For a while, Google gave you good boy points for including microformats, and they still offer tests and validators [0] to tell you what the crawlers get out of your page. Supposedly microformats would not just give you better SEO ranking but also help Google connect people (like the fediverse) to accounts, so that you could surface things relevant to person by searching for the person.
If you go back to the time when they were invented, many semantic elements, like article or footer, didn't exist in HTML. People tried to find conventions and efforts like microformats were an attempt to standardize those when the best solution (updating the HTML standard) was difficult. In terms of timing, it's worth looking at the arc of Firefox, WHATWG, the advent of Safari and Chrome, and table use for layout.
Google was a driver in practice.
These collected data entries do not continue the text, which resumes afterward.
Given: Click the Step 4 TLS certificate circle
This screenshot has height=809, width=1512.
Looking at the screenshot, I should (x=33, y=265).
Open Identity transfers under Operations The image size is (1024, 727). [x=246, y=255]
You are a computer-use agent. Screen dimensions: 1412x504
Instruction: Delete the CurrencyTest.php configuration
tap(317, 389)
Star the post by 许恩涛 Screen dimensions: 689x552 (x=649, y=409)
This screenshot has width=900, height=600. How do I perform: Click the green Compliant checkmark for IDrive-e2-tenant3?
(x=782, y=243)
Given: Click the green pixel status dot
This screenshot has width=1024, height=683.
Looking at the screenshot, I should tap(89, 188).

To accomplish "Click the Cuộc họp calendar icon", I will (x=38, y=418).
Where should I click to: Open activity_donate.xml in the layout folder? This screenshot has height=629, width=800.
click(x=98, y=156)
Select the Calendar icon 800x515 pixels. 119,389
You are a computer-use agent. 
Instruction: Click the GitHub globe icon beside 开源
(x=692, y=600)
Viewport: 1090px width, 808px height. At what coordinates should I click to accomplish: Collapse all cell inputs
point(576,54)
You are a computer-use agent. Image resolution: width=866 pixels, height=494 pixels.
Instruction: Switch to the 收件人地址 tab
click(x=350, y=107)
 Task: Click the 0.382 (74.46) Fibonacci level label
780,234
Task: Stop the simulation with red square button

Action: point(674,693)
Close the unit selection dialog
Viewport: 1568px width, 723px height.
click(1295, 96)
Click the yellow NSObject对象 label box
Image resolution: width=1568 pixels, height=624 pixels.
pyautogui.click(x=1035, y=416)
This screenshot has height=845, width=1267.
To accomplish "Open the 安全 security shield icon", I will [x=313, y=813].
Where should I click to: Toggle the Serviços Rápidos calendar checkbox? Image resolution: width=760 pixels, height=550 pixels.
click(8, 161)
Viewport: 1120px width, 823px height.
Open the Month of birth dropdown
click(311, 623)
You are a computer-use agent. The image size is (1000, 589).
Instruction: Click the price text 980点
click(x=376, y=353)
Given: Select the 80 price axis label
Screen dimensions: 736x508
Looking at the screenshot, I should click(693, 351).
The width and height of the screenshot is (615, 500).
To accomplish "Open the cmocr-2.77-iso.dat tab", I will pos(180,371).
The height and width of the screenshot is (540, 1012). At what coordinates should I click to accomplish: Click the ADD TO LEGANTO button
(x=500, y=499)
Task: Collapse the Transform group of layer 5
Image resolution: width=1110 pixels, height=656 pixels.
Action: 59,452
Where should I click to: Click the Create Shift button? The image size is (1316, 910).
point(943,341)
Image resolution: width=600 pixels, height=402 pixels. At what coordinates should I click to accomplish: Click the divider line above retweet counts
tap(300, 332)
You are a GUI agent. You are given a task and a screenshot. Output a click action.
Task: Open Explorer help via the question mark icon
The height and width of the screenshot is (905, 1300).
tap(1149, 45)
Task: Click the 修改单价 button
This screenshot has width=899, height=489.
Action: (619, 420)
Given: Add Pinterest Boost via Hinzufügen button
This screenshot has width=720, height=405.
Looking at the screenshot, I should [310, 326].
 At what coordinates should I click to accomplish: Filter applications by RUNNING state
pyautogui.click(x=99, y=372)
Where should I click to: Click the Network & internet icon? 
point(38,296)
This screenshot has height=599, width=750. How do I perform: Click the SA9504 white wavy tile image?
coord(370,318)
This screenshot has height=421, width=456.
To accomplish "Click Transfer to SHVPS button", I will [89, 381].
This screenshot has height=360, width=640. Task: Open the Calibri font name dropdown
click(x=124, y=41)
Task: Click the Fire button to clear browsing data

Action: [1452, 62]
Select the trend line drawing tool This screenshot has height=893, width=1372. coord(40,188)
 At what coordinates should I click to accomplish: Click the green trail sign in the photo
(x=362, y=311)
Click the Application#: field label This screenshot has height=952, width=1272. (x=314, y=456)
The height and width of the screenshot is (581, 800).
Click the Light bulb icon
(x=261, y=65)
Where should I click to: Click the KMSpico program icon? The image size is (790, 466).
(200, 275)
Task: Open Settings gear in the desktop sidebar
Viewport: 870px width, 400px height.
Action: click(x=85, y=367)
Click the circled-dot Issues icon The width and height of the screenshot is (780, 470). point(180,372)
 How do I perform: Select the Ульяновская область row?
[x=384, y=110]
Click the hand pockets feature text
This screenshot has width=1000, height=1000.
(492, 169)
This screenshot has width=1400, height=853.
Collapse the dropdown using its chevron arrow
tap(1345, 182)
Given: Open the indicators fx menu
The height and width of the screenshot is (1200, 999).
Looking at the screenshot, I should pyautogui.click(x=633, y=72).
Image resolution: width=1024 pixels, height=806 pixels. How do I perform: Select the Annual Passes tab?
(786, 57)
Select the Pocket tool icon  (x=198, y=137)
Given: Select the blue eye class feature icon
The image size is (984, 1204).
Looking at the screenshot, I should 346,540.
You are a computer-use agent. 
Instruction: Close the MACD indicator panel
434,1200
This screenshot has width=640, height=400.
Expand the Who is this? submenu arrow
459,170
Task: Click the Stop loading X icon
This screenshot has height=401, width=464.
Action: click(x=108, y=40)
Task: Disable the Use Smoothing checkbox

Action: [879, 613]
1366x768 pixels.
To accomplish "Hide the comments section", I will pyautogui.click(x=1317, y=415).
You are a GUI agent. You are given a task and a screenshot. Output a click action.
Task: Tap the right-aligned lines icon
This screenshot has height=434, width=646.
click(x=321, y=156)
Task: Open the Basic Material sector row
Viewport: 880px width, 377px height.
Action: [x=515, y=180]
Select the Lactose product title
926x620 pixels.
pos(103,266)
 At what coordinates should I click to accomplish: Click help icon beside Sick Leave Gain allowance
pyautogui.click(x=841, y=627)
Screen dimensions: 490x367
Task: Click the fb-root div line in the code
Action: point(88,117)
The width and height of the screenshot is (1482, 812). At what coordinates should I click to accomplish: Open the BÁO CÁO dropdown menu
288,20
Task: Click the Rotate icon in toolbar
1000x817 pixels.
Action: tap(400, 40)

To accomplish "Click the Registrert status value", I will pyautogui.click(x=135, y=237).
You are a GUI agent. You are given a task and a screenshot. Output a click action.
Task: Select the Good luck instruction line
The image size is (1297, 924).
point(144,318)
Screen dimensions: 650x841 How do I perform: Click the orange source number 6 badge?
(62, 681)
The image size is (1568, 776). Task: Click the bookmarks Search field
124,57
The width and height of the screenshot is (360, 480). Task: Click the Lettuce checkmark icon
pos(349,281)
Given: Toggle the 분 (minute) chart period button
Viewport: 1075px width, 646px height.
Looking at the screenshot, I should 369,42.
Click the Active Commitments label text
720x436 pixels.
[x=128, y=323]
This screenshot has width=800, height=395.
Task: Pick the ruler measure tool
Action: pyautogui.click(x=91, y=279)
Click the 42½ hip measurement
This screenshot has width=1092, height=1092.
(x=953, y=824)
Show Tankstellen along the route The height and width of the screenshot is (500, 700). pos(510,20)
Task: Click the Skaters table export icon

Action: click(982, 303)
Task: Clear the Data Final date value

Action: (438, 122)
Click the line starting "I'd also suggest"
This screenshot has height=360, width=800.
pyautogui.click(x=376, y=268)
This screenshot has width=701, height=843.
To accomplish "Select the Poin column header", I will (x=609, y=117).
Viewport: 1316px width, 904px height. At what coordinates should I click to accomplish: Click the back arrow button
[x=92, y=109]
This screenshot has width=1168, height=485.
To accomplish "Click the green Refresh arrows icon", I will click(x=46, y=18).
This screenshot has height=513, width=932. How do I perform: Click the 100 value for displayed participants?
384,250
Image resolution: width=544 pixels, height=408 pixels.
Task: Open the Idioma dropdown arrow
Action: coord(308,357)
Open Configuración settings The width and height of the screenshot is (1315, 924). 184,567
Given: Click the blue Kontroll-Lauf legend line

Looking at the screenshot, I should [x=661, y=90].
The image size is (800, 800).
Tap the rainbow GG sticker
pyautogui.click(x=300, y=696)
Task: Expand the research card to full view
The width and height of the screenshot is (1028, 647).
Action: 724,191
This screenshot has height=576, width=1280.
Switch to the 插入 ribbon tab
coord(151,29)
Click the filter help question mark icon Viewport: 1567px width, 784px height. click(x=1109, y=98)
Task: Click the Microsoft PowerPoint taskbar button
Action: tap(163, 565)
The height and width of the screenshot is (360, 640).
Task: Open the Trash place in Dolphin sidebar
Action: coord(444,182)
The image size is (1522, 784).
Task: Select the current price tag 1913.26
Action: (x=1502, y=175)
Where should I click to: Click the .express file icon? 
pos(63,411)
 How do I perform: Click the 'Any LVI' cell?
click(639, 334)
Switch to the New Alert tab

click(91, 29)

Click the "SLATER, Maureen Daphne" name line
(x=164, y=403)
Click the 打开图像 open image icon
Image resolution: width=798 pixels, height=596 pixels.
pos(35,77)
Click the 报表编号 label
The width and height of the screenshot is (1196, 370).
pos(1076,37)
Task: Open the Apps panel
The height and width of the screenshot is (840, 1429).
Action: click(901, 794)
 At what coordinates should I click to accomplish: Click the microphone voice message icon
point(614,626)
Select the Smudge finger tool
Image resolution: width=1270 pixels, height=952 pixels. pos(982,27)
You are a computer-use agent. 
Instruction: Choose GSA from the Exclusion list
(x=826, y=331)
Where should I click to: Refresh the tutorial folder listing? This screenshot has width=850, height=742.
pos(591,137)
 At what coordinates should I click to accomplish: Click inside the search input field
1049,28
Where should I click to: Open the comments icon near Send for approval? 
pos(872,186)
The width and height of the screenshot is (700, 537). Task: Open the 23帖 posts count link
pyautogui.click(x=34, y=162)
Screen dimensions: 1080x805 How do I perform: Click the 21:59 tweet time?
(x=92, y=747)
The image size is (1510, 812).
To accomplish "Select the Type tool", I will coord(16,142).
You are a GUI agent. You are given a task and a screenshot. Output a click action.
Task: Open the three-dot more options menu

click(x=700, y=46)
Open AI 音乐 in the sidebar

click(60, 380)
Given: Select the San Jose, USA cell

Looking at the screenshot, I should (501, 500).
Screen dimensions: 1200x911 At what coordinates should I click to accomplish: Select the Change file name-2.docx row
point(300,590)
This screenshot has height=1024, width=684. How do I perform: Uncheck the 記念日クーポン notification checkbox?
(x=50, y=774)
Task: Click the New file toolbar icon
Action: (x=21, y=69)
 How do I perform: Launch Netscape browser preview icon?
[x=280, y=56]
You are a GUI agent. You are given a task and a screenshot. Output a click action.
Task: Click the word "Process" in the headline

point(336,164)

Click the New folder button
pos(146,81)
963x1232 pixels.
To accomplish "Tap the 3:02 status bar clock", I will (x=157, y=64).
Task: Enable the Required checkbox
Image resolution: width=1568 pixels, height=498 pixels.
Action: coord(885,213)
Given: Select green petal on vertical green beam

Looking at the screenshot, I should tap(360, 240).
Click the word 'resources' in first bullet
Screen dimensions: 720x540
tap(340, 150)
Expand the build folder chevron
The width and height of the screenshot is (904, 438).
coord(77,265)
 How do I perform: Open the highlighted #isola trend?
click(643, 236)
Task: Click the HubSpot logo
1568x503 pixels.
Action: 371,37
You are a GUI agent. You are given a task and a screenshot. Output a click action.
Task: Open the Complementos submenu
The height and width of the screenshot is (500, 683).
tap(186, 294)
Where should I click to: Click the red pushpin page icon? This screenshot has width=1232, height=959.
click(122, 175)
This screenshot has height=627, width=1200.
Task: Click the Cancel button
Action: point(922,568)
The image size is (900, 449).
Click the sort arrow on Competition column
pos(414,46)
Accessibility and better web experiences were important to those involved. The reality was that people interested in this area were at the bleeding edge. Many people still held onto tables for site layout and Flash was still a default option for some in the period when microformats emerged.
ARIA and accessibility microformats were separate from the ones the fediverse was excited about (and thus the GP was talking about)—things like hCard for identifying people, places, and things. Accessibility is useful to many people, but hCard et al. were probably never really useful to anybody other than Google. Still, many of us back then were obsessive-compulsive about using them in the hope that one day computers would better be able to understand authoritative information about identities and relationships between identities. I still have microdata on my personal web page.
I don't think anyone desires fragmentation. It's just the reality of the space. People were exploring options but didn't have support from the key stakeholders who were the browser makers (IE was at its peak) and Google. Firefox and WHATWG advanced some of the ideas in time.
People always mention RDF when the semantic web comes up. It's really important to understand where W3C was in the early-2000s and that RDF was driven by those with an academic bent. No one working with microformats was interested in anything beyond the RDF basics because they were too impractical for use by web devs. Part of this was complexity (OWL, anyone?), but the main part was browser and tool support.
> People always mention RDF when the semantic web comes up.
There's nothing wrong with RDF itself, the modern plain-text and JSON serializations are very simple and elegant. Even things like OWL are being reworked now with efforts like SHACL and ShEx (see e.g. https://arxiv.org/abs/2108.06096 for a description of how these relate to the more logical/formal, OWL-centered point of view).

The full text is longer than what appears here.